- [The data]:
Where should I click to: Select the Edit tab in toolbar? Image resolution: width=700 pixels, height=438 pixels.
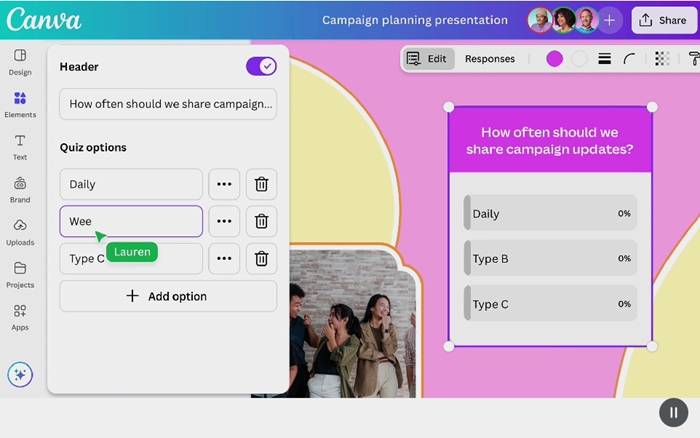coord(428,59)
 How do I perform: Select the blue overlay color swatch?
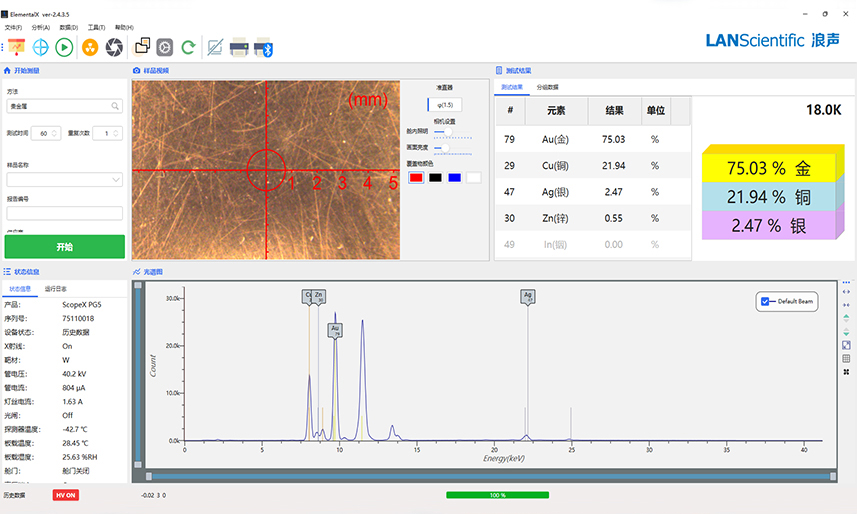(x=454, y=177)
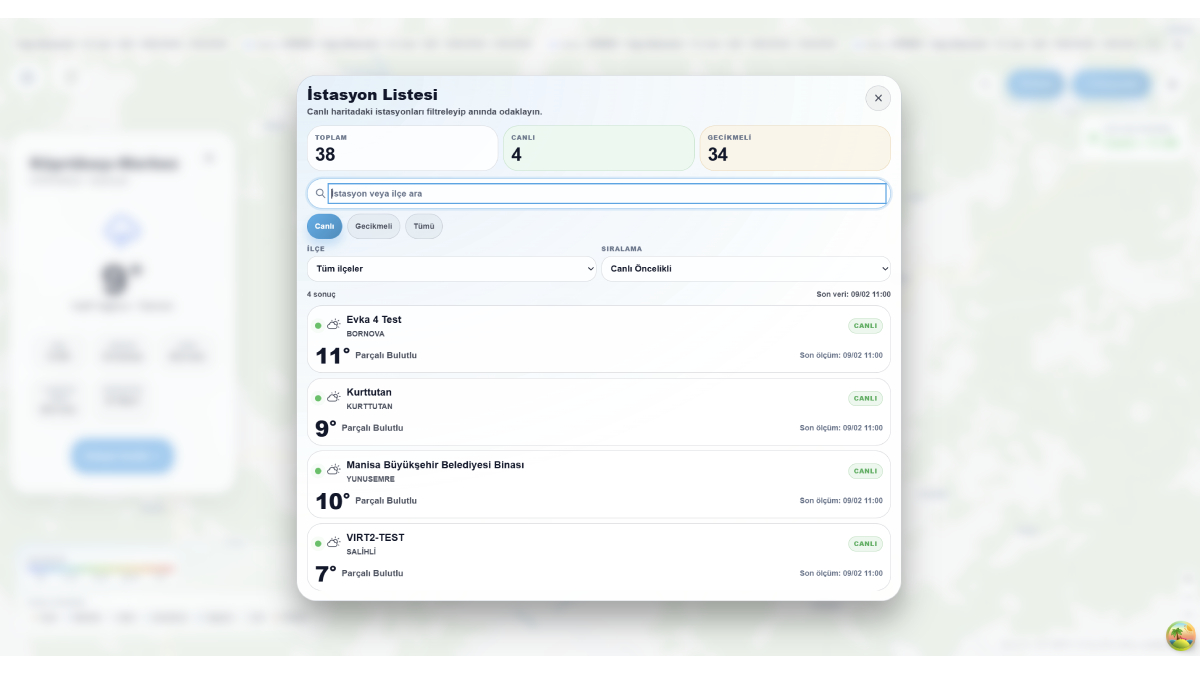Image resolution: width=1200 pixels, height=675 pixels.
Task: Open the İlçe dropdown showing Tüm ilçeler
Action: click(x=451, y=269)
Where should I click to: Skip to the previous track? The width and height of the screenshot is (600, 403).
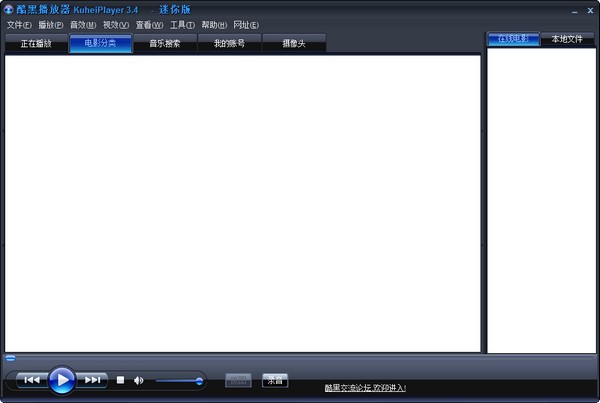[x=31, y=380]
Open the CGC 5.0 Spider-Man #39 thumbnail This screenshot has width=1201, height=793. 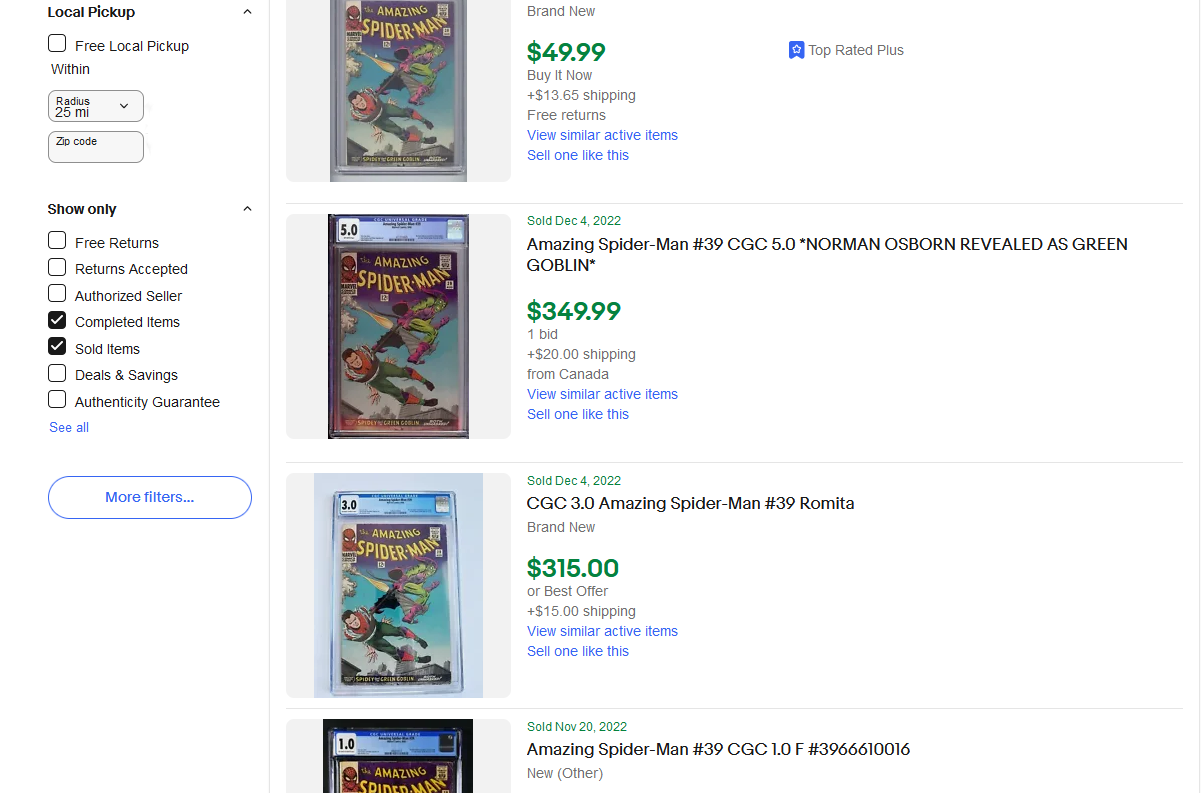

- [Problem]: Return word for word the line bearing "Where should I click to: Skip" and every later line of the entries, but none of the pictures.

- [Solution for this exercise]:
Where should I click to: Skip to the previous track? The width and height of the screenshot is (600, 403).
[x=31, y=380]
Open the CGC 5.0 Spider-Man #39 thumbnail This screenshot has width=1201, height=793. 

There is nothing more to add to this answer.